Tag Archives: Local Ecology in curricula and materials

Interview on Nepal’s School-level English Curricula and Materials: Authenticity, Agency and Local Ecology

The interview explores English language teachers’ perceptions and practices of ELT curricula, materials and pedagogy in private and public schools including commentary from a teacher educator and researcher. It leaves us to ponder many genuine facets left unaddressed in the curriculum and materials development in our context. The conversation highlights significant issues regarding the curriculum development process, specifically the exclusion of teachers and communities from this process. It captures practitioners’  concerns about using a single textbook across all schools in the country. The thought-provoking conversation also opens up possibilities of doing things in a better way.

The audience of the interview are policymakers, curriculum planners, pre/in-service English language teachers, and researchers.

Facilitated by Binod Duwadi, the speakers are Anju Chimariya, Ram Krishan Puri, Umesh Saud and Jeevan Karki. Here are their bios:-

Anju Kumari Chimariya: Mrs. Chimariya holds M Ed. in English education. She has been teaching English in a foreign language context for a long. Now she is a secondary English teacher at Shree Ratna Rajya Secondary School, Nagarjun 7. 

Ram Krishan Puri: Mr Puri is an M.Phil. Research Scholar at Kathmandu University School of Education. He has been teaching English in a foreign language setting for a long and now he is an English Language Teacher at Thulo Chaur Secondary School, Jwalamukhi-2, Dhading. His research interests include applied linguistics and curriculum planning and policy. 

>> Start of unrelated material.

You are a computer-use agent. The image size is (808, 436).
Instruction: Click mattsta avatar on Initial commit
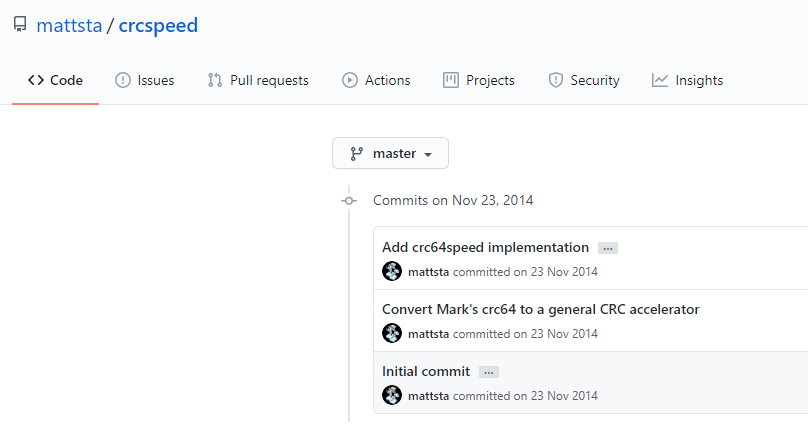tap(392, 395)
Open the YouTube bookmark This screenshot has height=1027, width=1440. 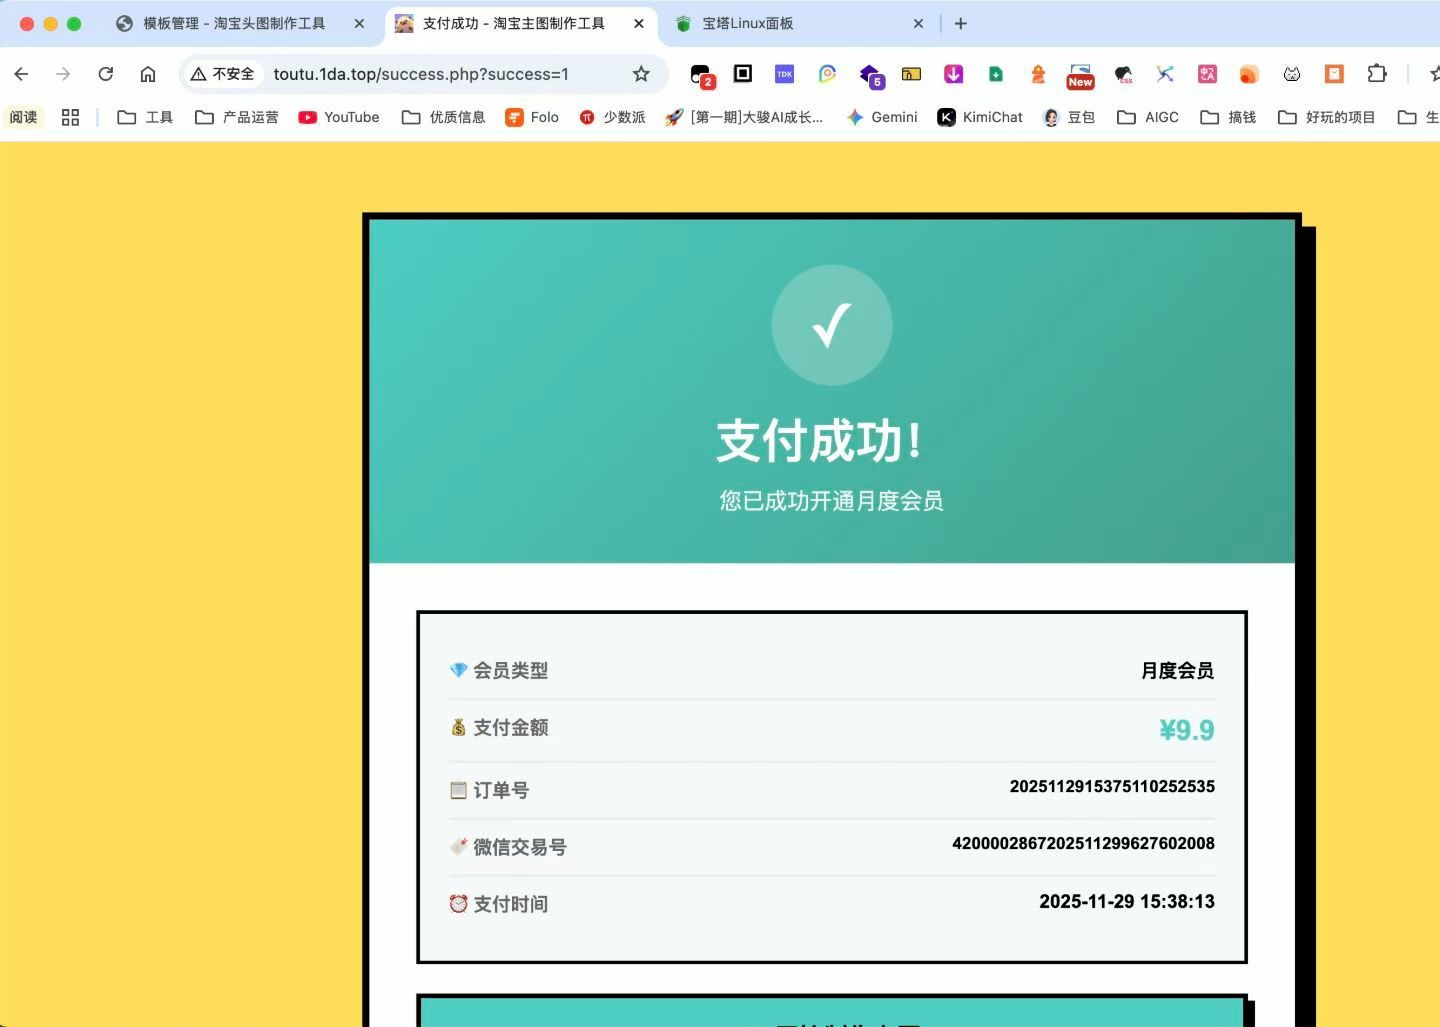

Umesh Saud: Mr. Saud has earned an M.Phil. in English. He is the head of the English Department at DAV school, Jawalakhel. He has also been working as a sub-editor for The Himalayan Times since 2017. His research interests revolve around literature and human rights, and curriculum design and implementation.

Jeevan Karki: Mr. Karki is a multilingual educator and scholar. He has worked across diverse K-12 and higher education and non-profit settings as an educator and teacher educator. Now, he is a doctoral student and teacher educator at the teacher education department, at Michigan State University, USA. He is interested in contributing to multilingual students’ language and literacy development through research, advocacy, and intervention. His scholarly interests revolve around the representation of students’ languages, cultures and knowledge across curriculum and instruction for meaningful, relevant, and equitable educational opportunities. 

Binod Duwadi: Mr. Duwadi has earned an M.Phil. research degree from Kathmandu University School of Education, Nepal. He has been working as a visiting faculty at Kathmandu University for three years. He works as a reviewer for research journals at home and abroad. His areas of research interest include applied linguistics, critical pedagogy and innovative teaching practice in large classes.

Questions covered in the interview

  • How often do educators refer to curricula when planning or teaching English language courses?
  • What do the practitioners think of the provision of sending the same sets of textbooks from the centre to all schools at 753 local levels?
  • Are textbooks desirable, compulsory, or neither to educators?
  • What about the relevance of the prescribed texts/knowledge in the centralized textbooks?
  • Our curriculum is based on communicative language teaching and a functional approach to language. How often do educators find themselves applying these principles? What other approaches, methods, and strategies do they use in their context?
  • What are the takeaways for curriculum planners, educators, and universities to envision decentralized curricula and materials?